OpenAI's scaling laws [link] in 2020 has shown that scaling is one of the core ingredients for the success of LLMs. But naively stacking more layers can lead to unstable training due to exploding or vanishing gradients. In our implementation, the experimental results show that in a 350m llama, spectral µTransfer matches the pretraining performance of the baseline (albeit with a slightly higher training loss of 0.04). In another MLP-only experiment, µTransfer maintains a consistent L1 norm of activation across widths, and depths and allows scaling up to 2B while the SP baseline blows up and becomes untrainable.

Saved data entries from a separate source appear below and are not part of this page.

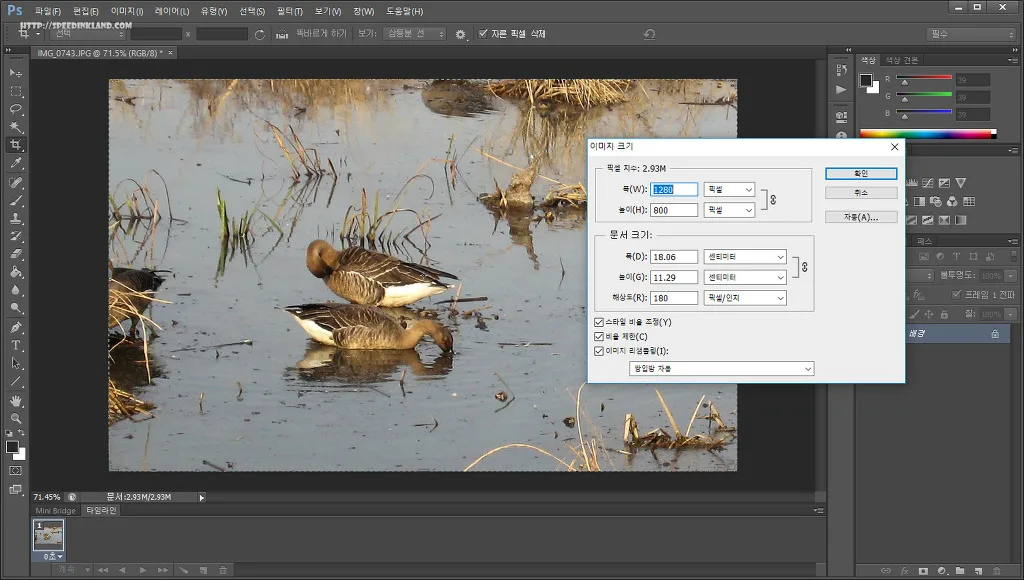
Task: Click the 확인 button in dialog
Action: pyautogui.click(x=861, y=174)
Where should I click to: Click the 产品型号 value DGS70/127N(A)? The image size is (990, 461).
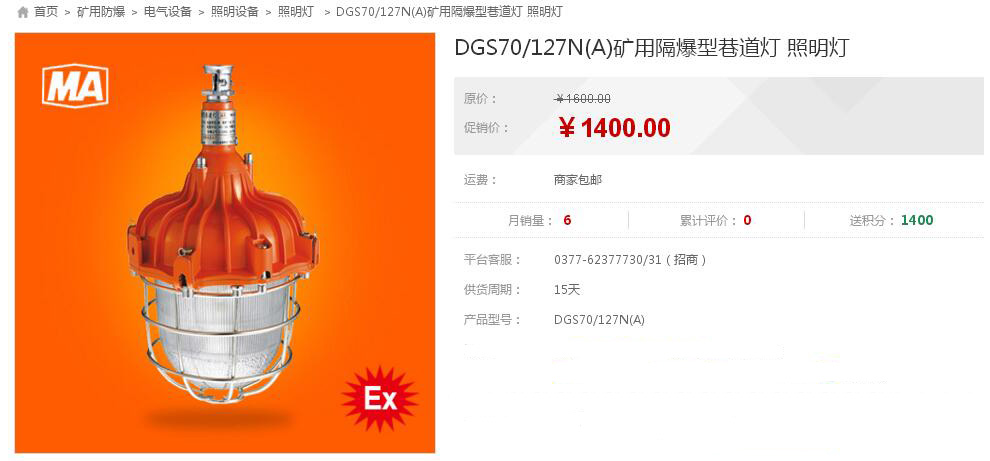pyautogui.click(x=599, y=320)

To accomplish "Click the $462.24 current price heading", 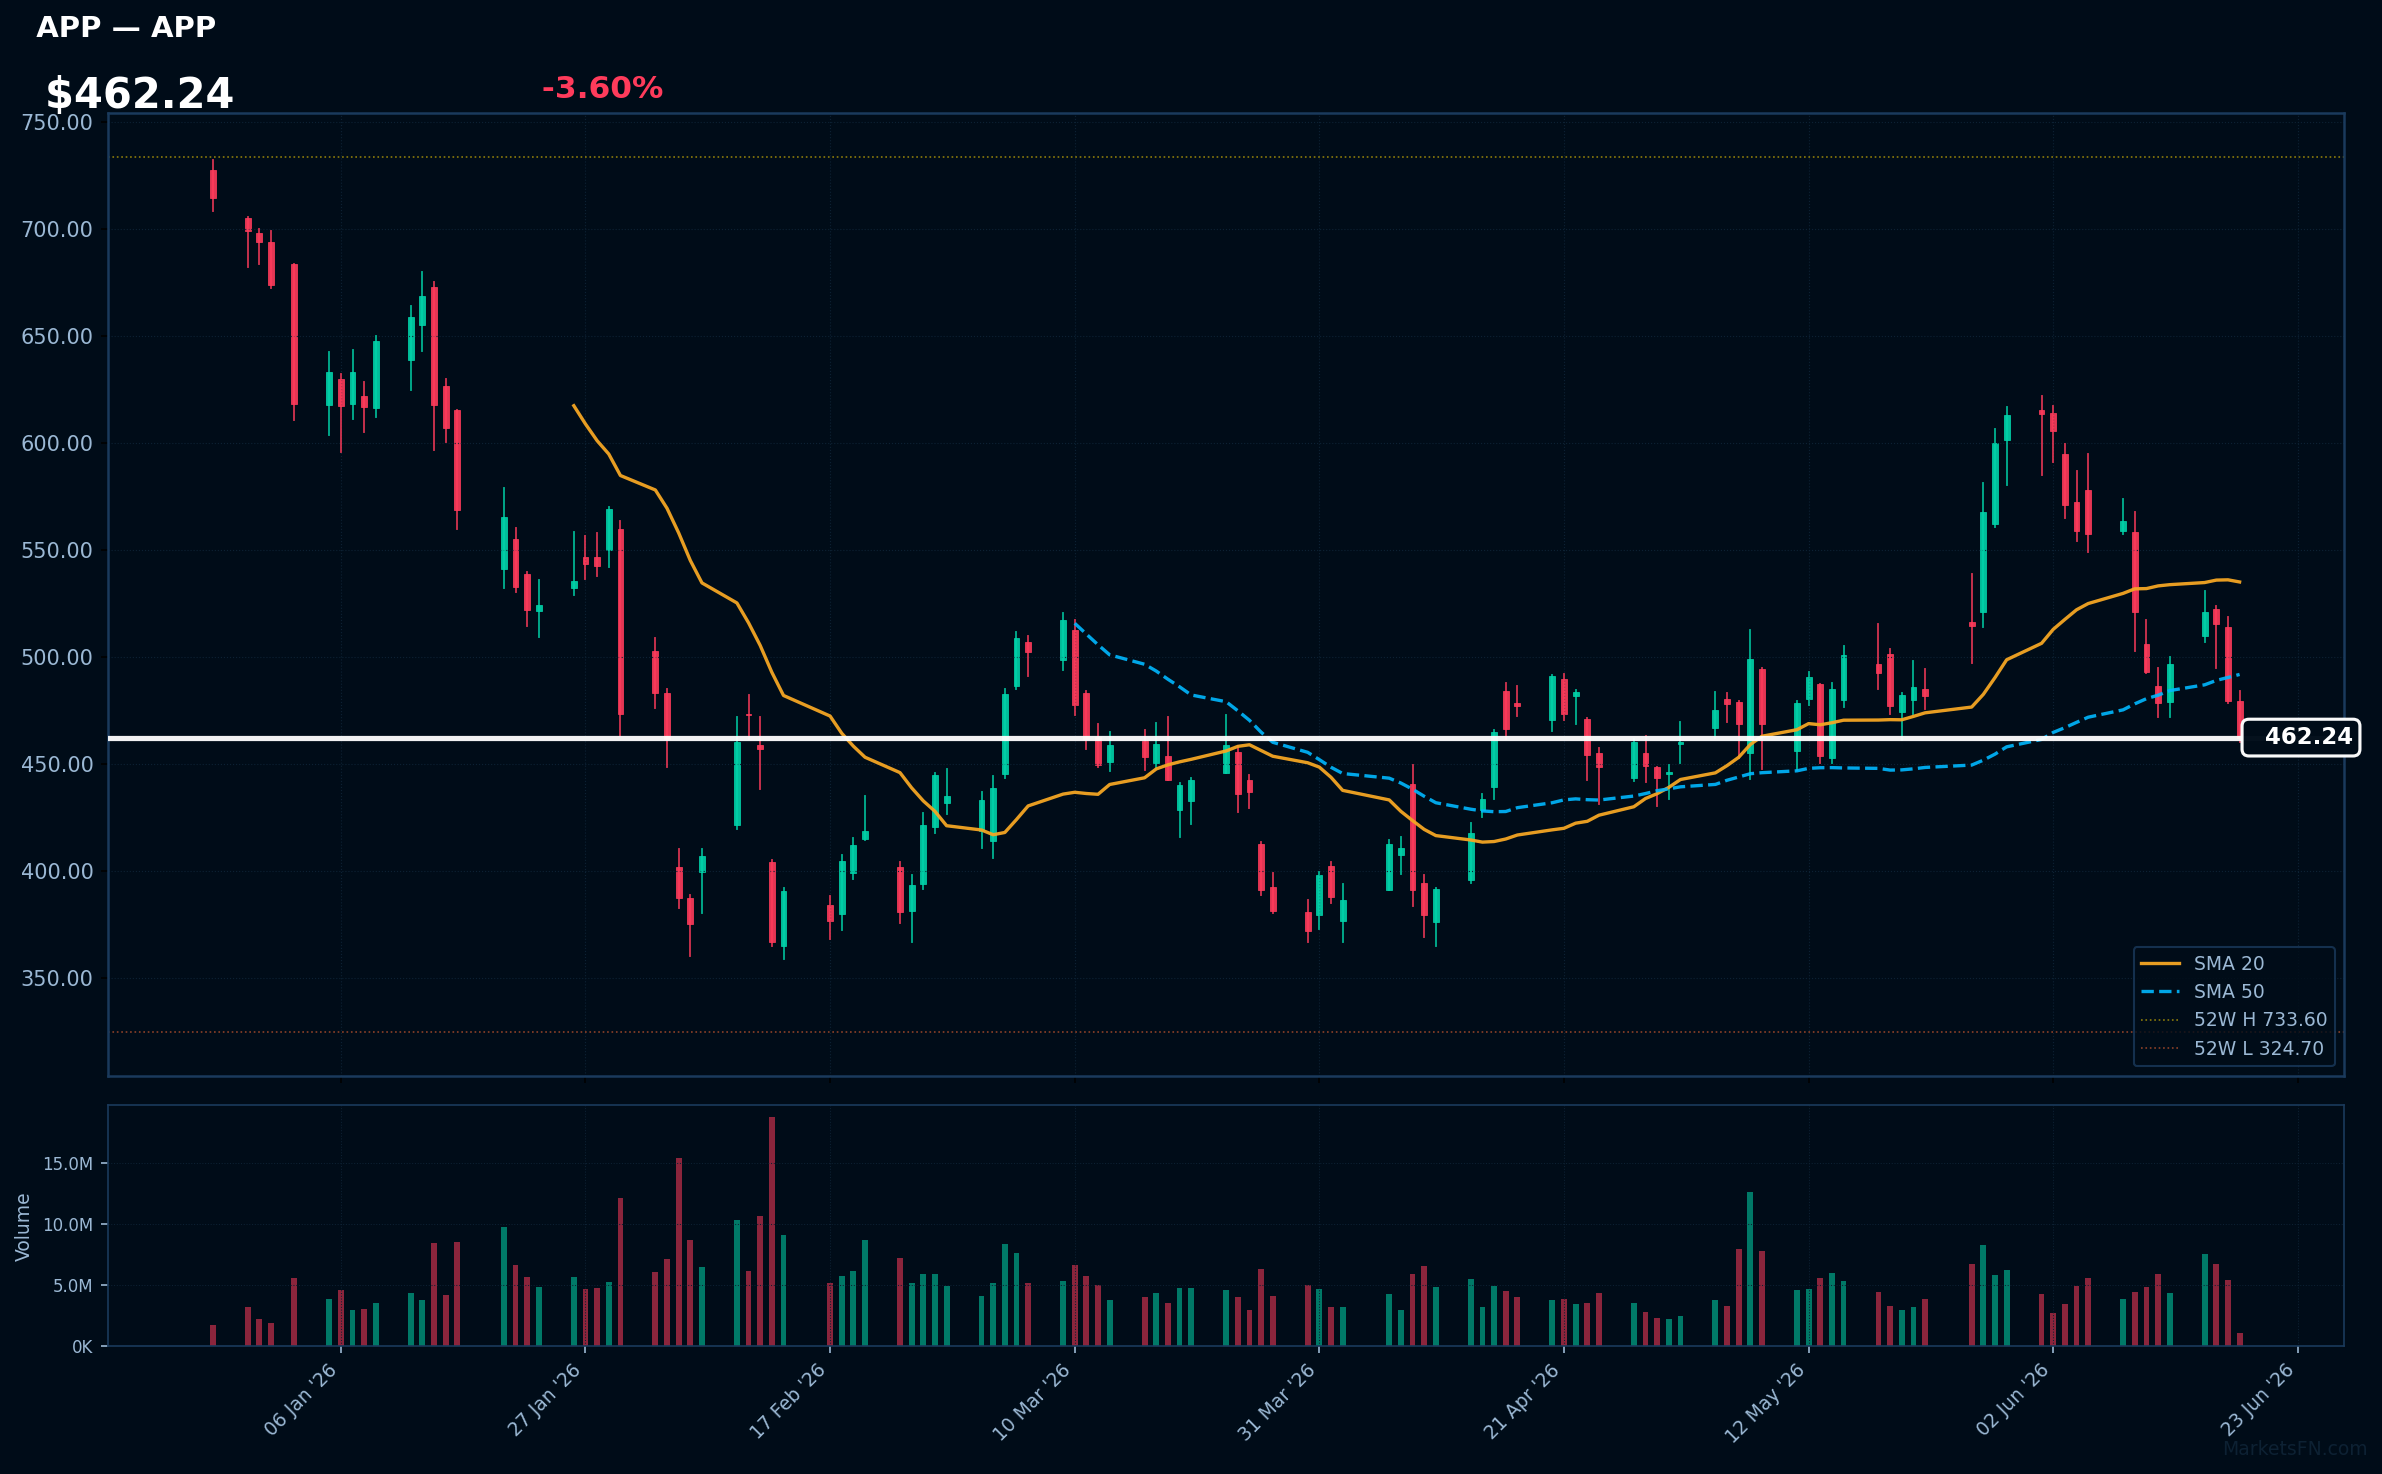I will click(139, 94).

In your Nanotron configuration, simply set use_mup
to true
. Nanotron will automatically determine the right standard deviation and learning rate for each parameter.
model:
...
init_method:
- std: 0.025
+ use_mup: true
We ran a systematic experiment varying the number of layers from 8 to 32, width from 128 to 8192, and batch size from 32 to 2048, all on a logarithmic scale, CIFAR dataset, using an MSE training objective for 4 epochs with Adam optimizer. [Experiment Report]
We trained a 350m model with spectral µTransfer and standard parametrization using Nanotron, a global batch size of 1m tokens at a learning rate of 0.001. µTransfer matches the performance of standard parametrization, with a slightly higher training loss of 0.04. [Experiment Report]
Please check the directory [./examples/mup/configs] for the configurations we used to reproduce the experiments.
For Spectral MuP, the experiments we used it on MLP only [link] and 300m LLaMA [link] (there are links to the experiment config in the mup readme). However, when we tested it on 1B/8B models iirc, the loss blew up for some reasons. So, we'd recommend they try μTransfer, not spectral μTransfer.